Task requirements ▸
Your task is to filter the data below down to the lines holding "agent".

======== Source data

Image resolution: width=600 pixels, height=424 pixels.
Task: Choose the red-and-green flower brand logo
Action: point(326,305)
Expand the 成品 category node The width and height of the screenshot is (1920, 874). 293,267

================
======== Source data

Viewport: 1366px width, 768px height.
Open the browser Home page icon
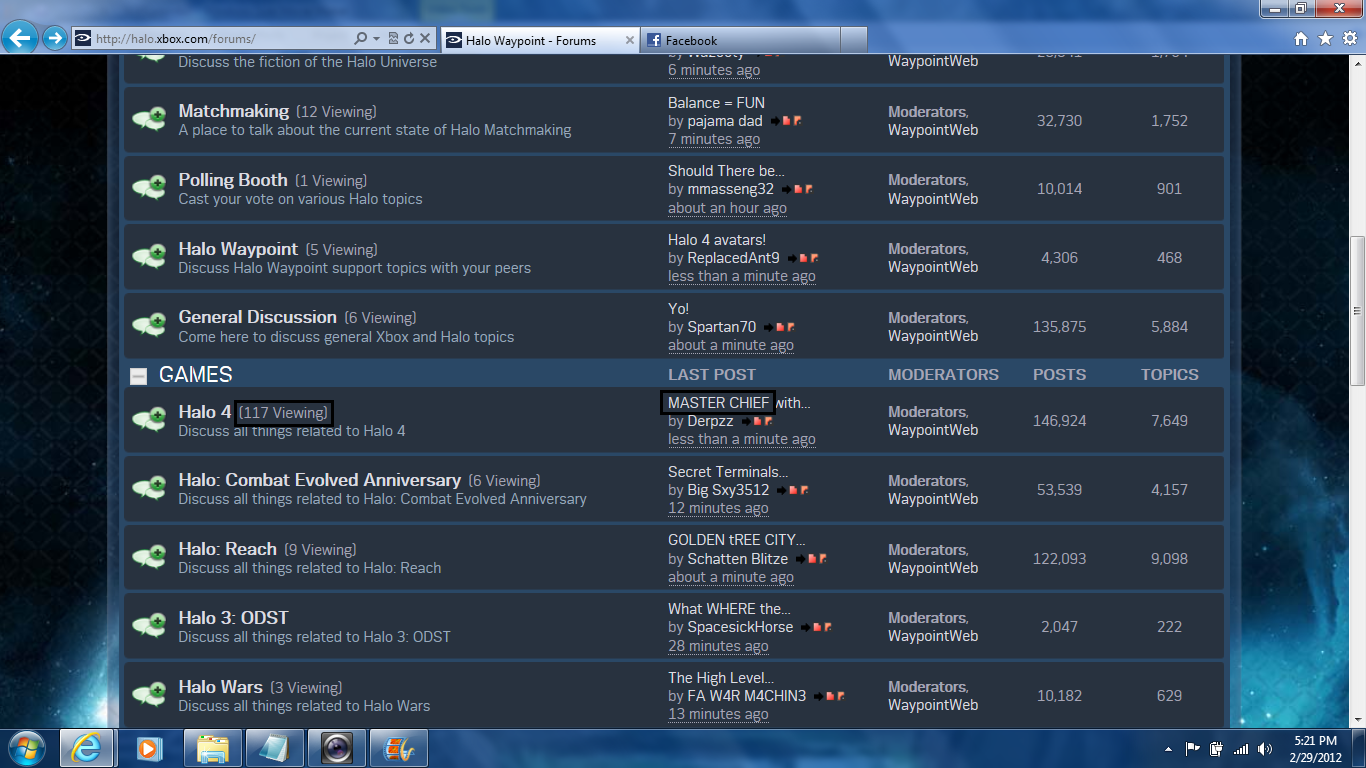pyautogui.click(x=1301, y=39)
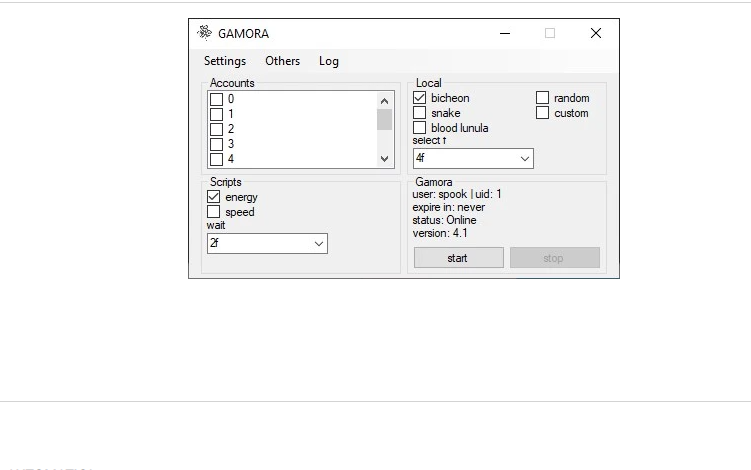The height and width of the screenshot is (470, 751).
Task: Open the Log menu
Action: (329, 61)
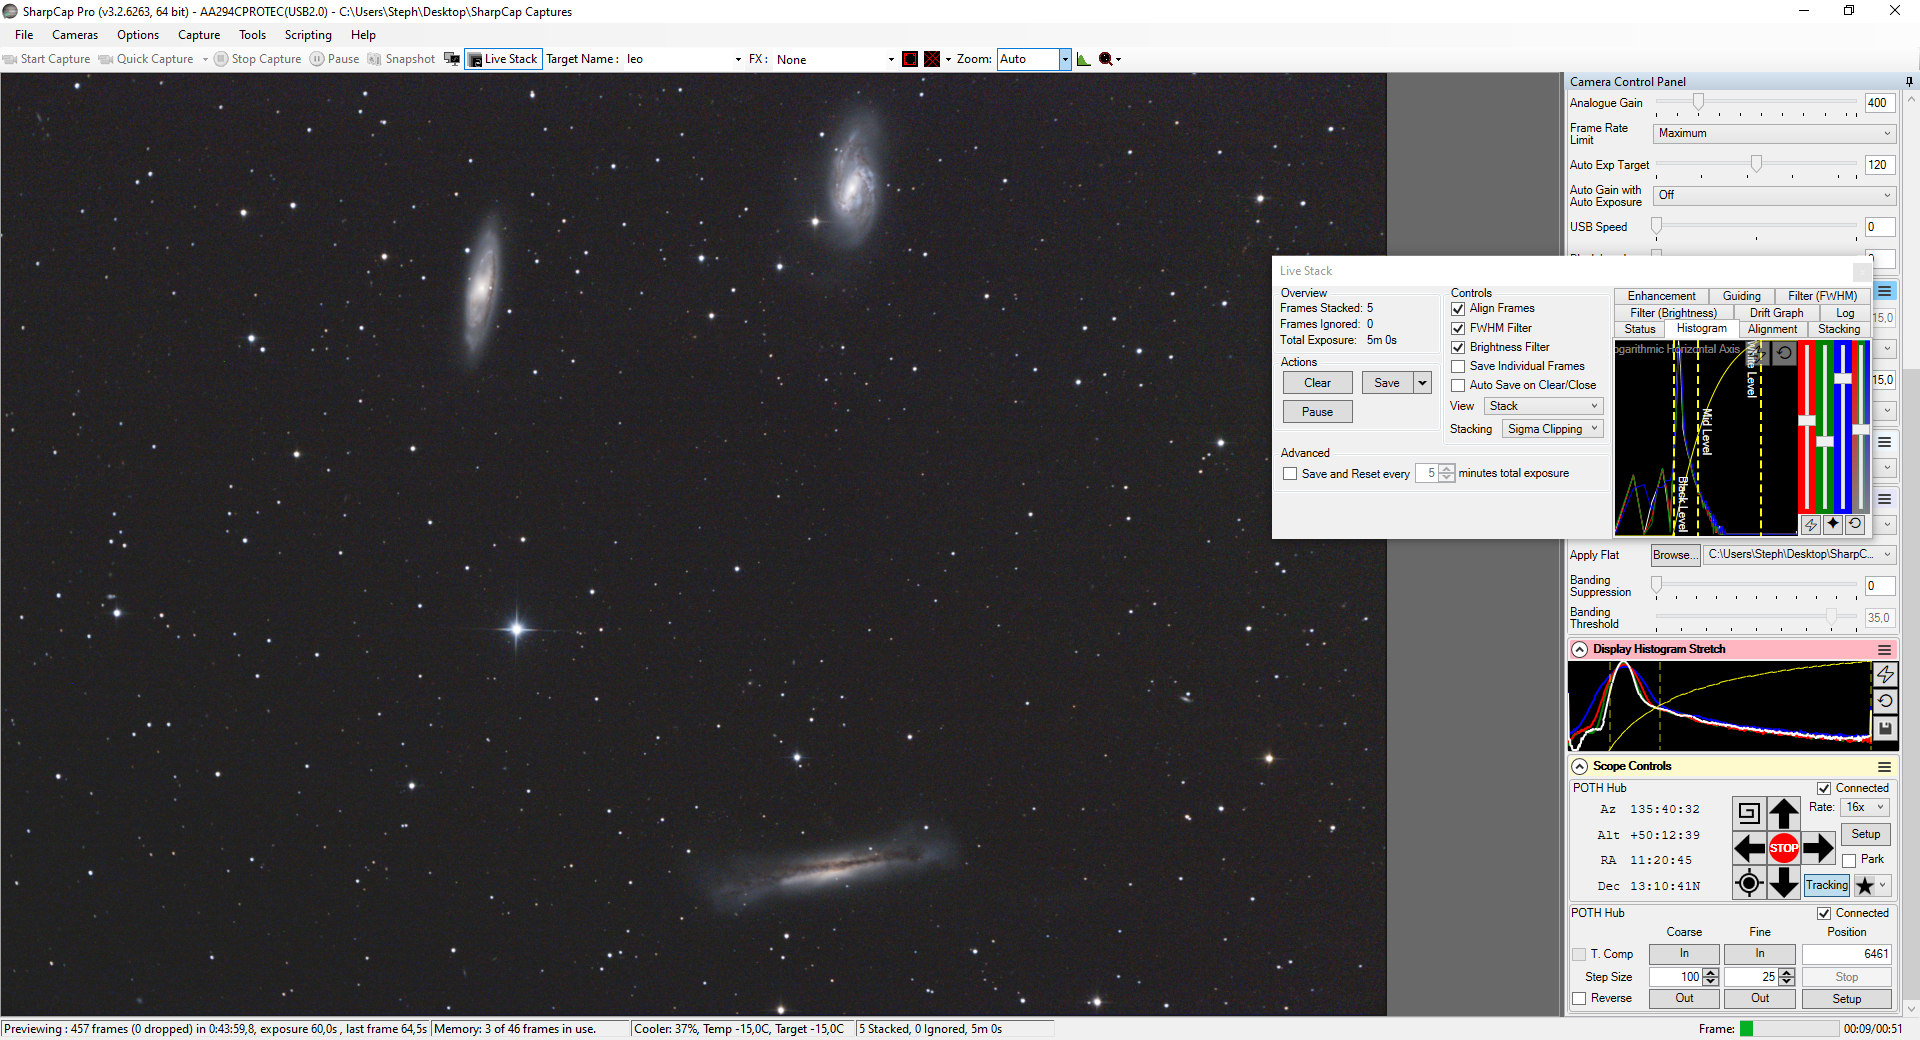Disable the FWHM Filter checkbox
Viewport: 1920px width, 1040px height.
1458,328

================
======== Source data

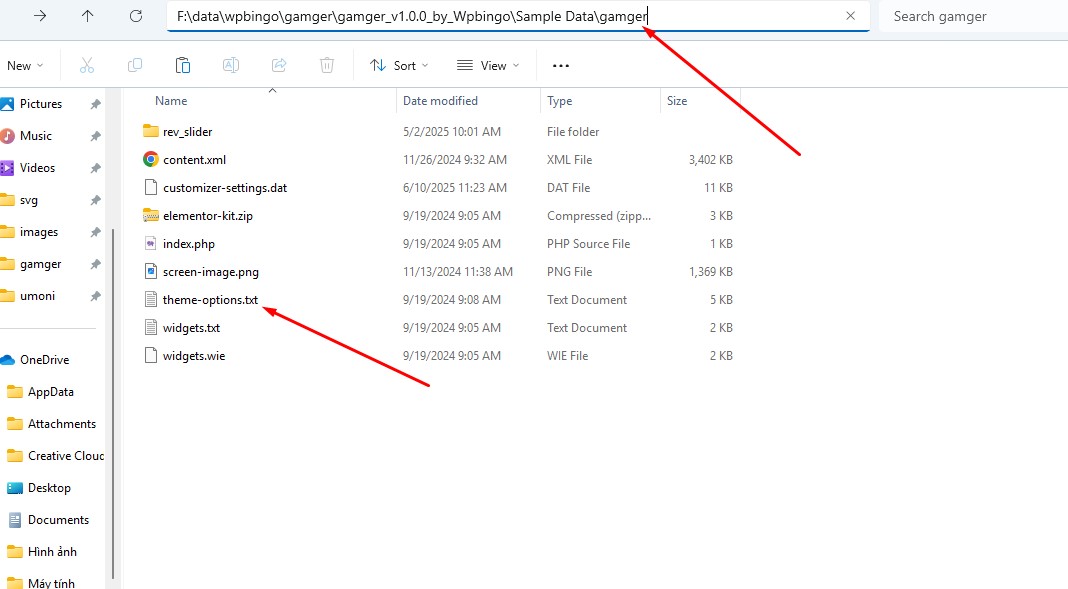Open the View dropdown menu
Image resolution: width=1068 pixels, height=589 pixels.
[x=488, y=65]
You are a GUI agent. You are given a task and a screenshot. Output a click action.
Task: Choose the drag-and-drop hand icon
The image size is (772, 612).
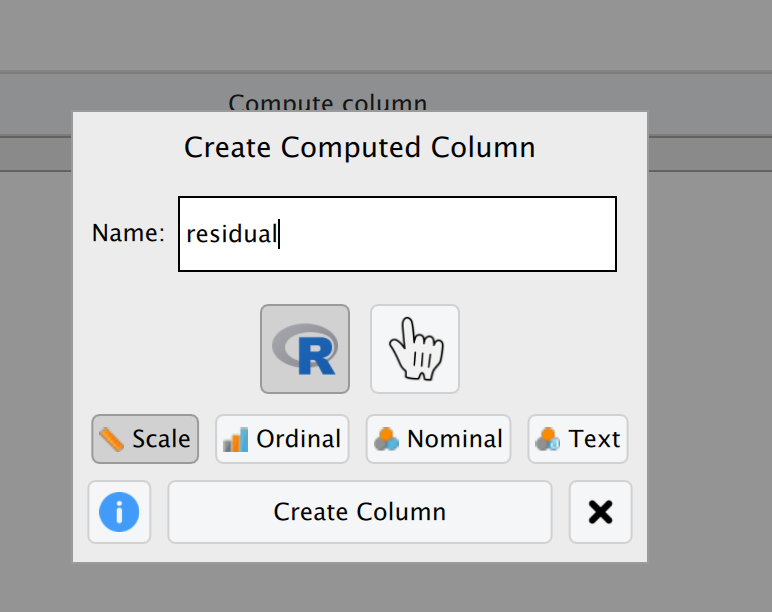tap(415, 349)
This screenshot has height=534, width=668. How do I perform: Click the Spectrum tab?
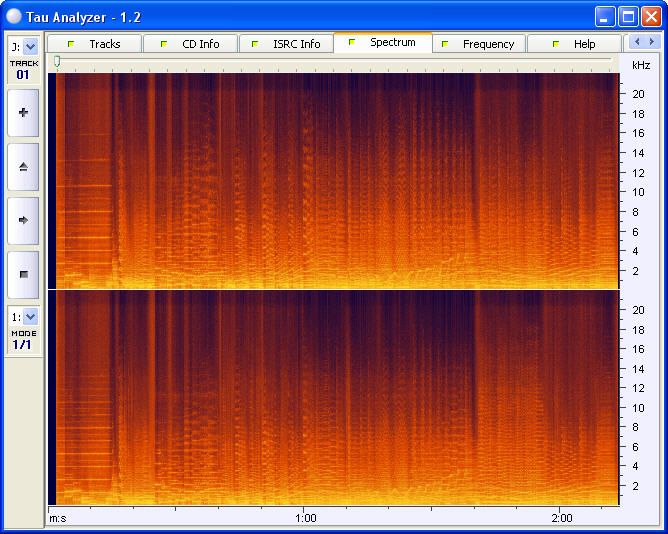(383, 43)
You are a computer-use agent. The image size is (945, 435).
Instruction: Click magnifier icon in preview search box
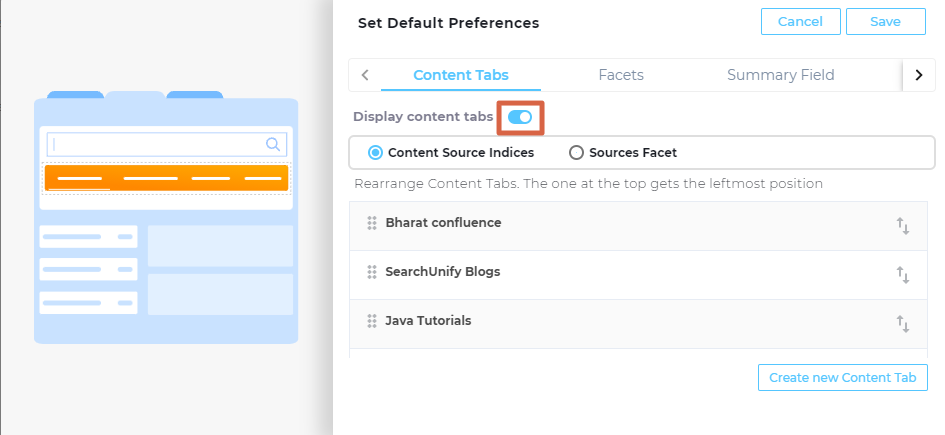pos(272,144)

================

Your response ▸
You are a GUI agent. You are given a task and a screenshot. Output a click action.
You are a computer-use agent. The image size is (945, 435).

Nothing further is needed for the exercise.